(Stored items)
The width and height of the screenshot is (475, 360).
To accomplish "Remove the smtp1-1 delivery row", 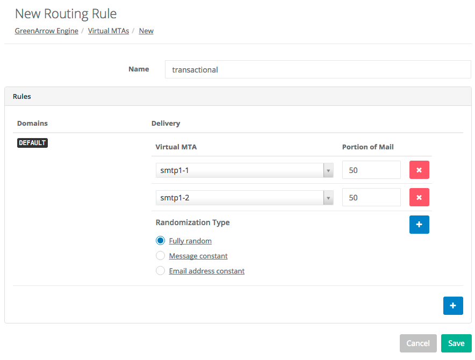I will pos(419,170).
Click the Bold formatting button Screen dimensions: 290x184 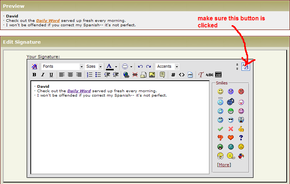click(34, 75)
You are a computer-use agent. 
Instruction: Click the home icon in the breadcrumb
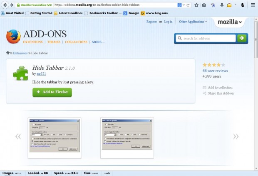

◆ Exercise
Reproduce exactly, and only, the part of the entries above that runs from the line with "You are a computer-use agent." to the last line, both included. Pictures stay out.

◆ Reply to the task
You are a computer-use agent. 
Instruction: Click the home icon in the breadcrumb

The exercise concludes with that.